Dataset entries:

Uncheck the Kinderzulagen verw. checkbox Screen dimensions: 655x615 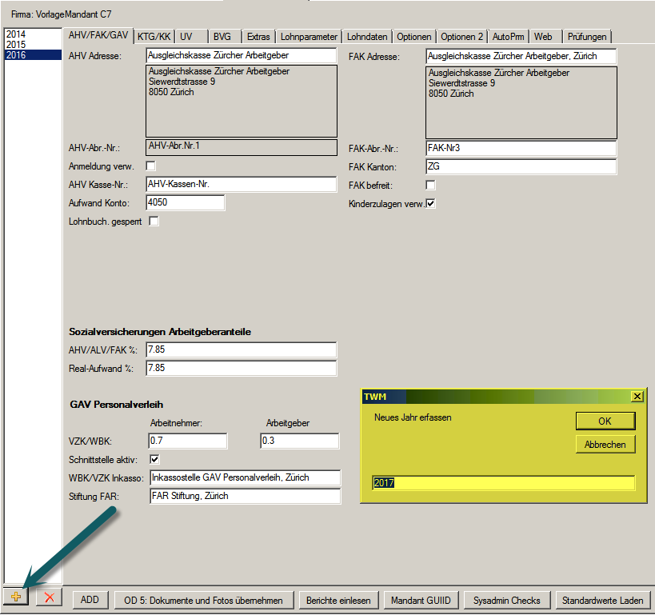pos(430,204)
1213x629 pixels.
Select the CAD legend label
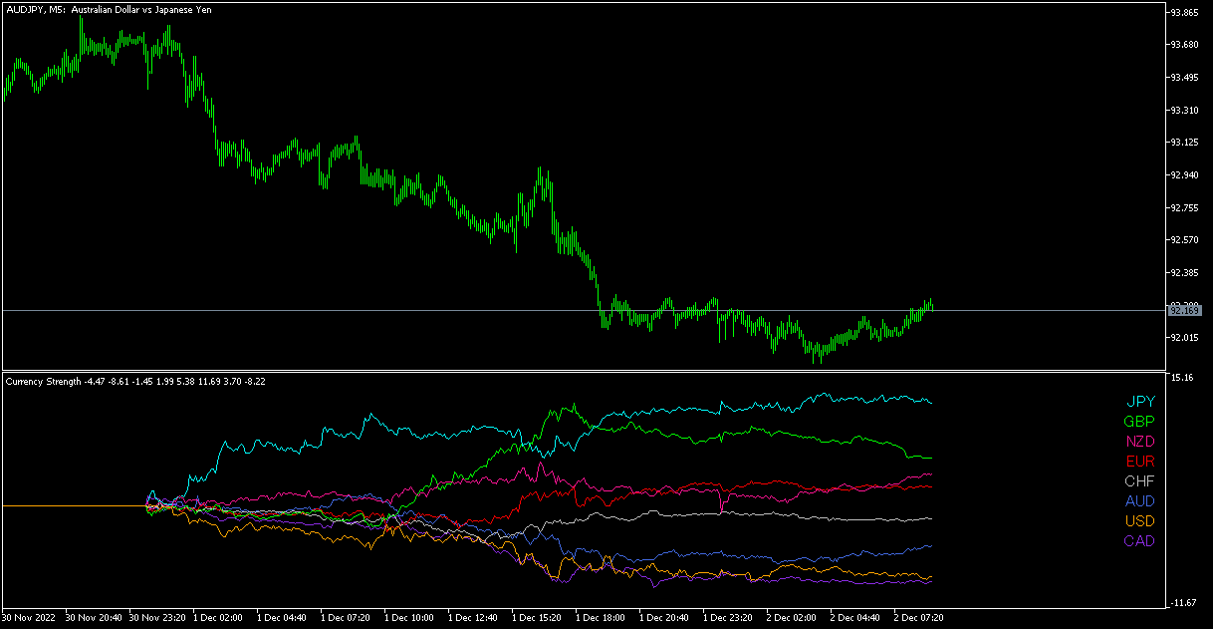coord(1139,541)
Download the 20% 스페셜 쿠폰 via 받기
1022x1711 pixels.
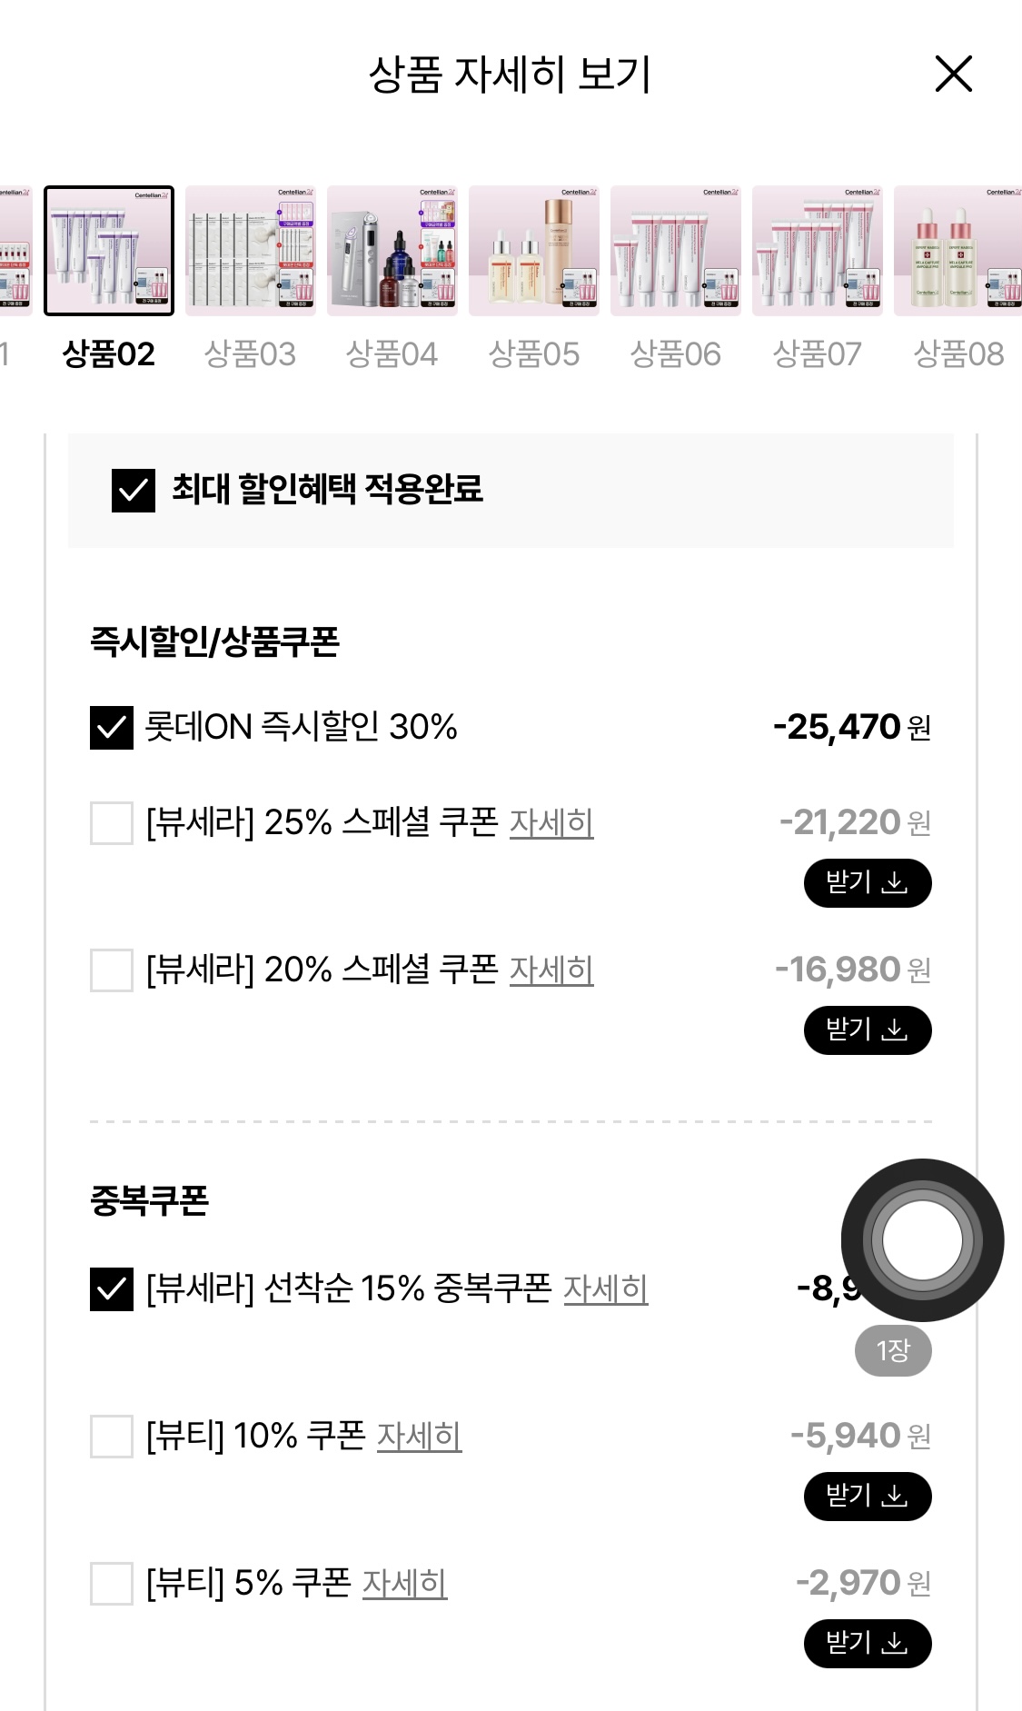868,1030
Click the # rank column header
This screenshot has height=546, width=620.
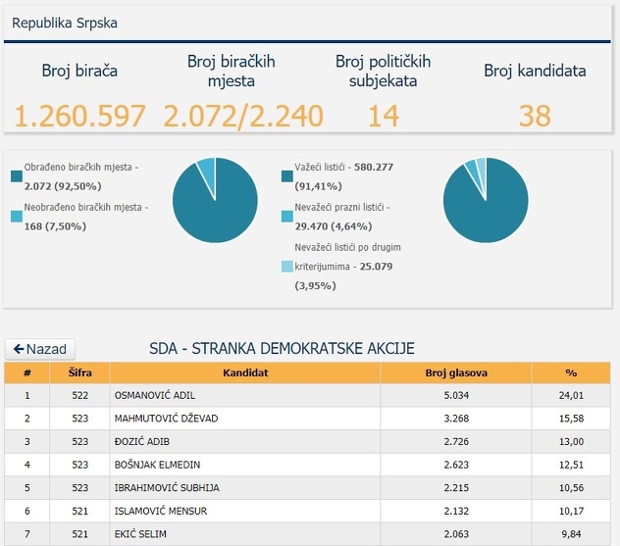point(27,373)
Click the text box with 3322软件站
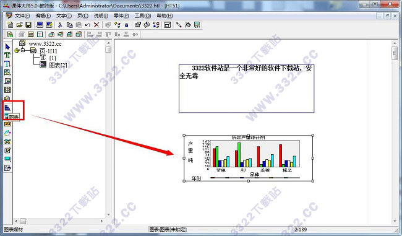 point(246,89)
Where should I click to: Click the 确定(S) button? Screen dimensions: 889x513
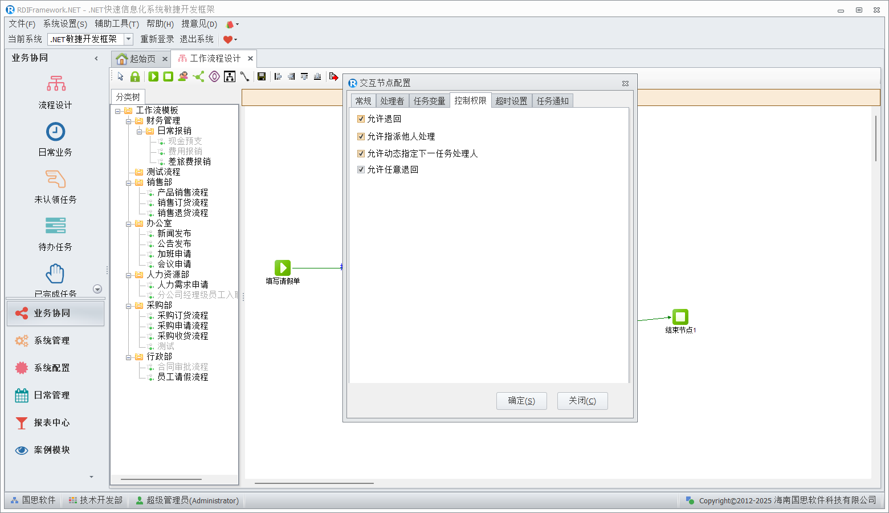pyautogui.click(x=521, y=401)
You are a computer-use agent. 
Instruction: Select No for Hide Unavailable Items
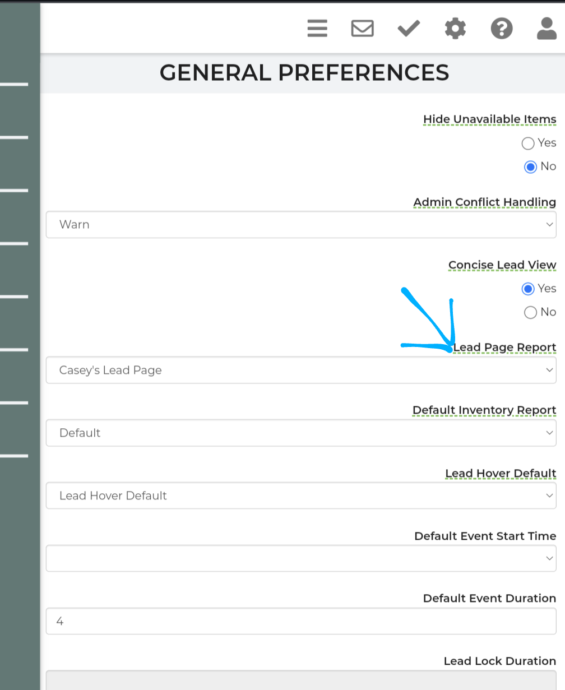[x=530, y=167]
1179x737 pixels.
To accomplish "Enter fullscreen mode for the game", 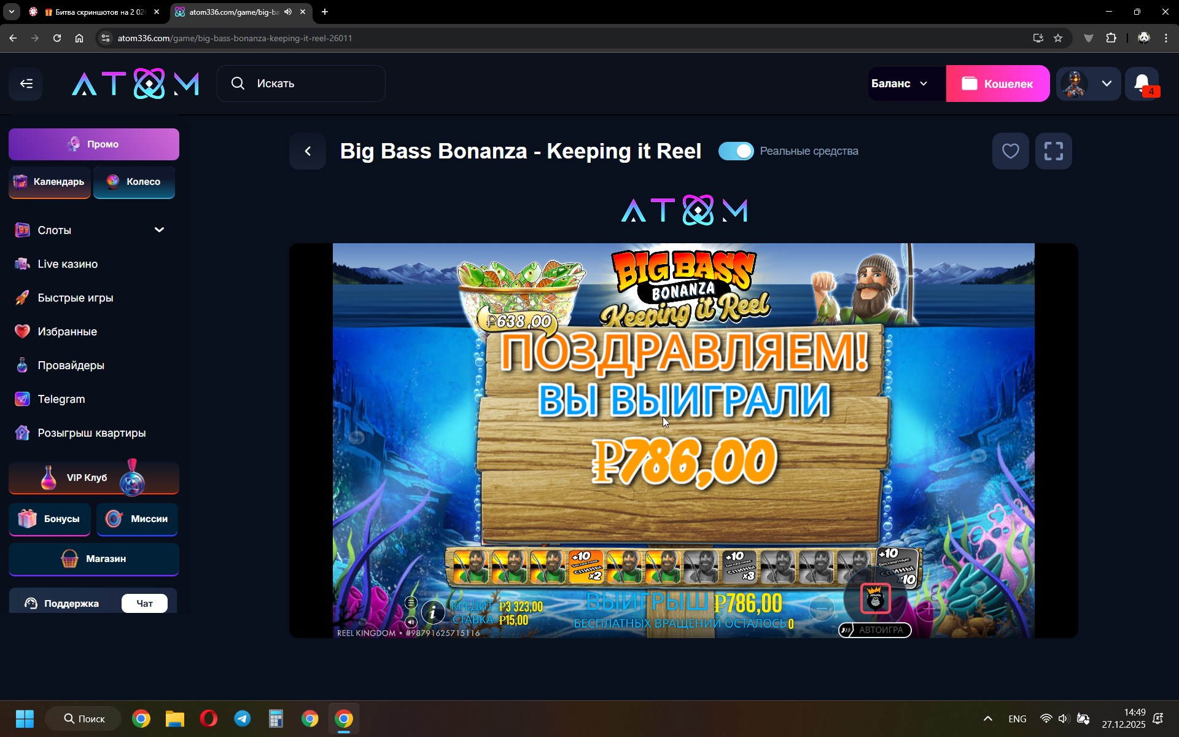I will [x=1053, y=151].
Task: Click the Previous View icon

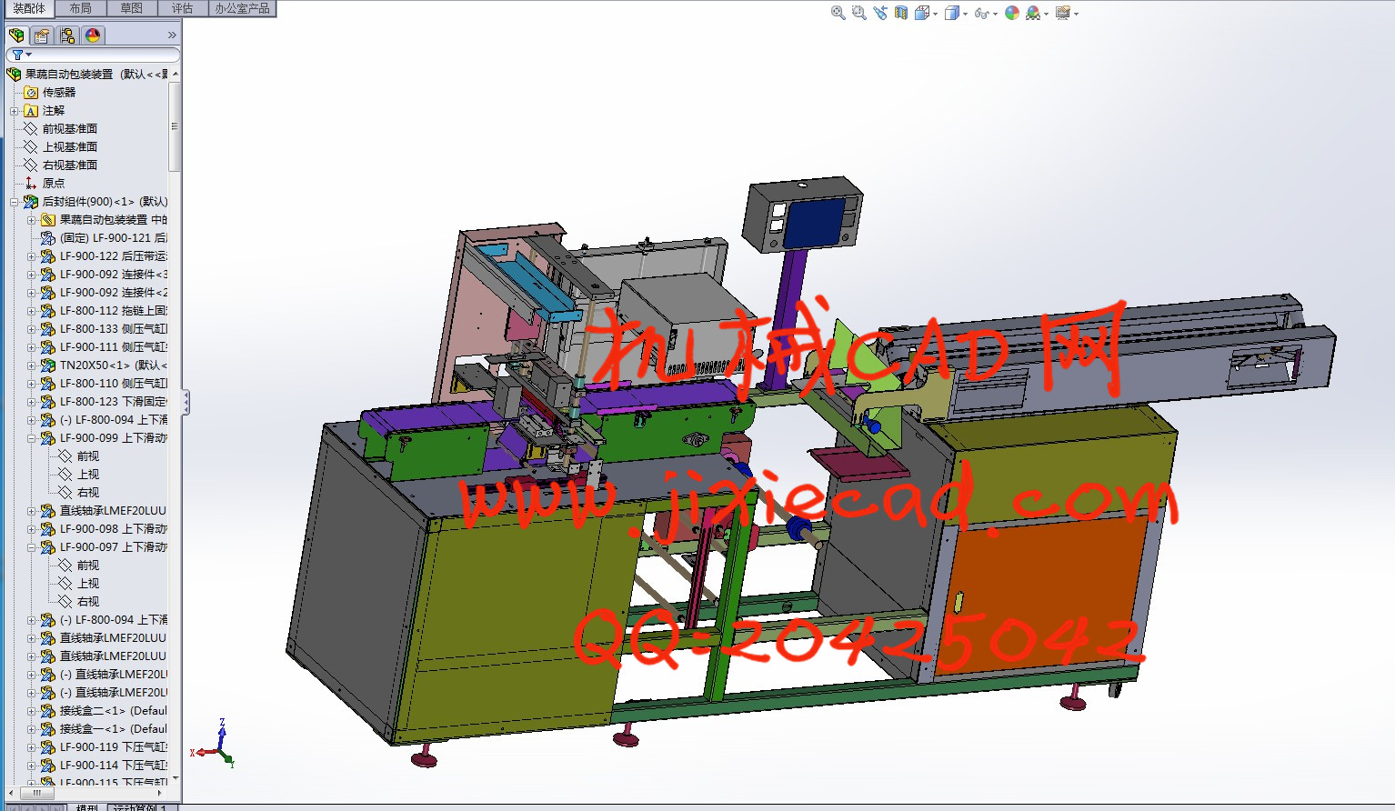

* [WHAT IS EXPECTED]: How many lines in the records contain the string "pixels"? Case counts, and give only the number.

* [FINAL RESULT]: 3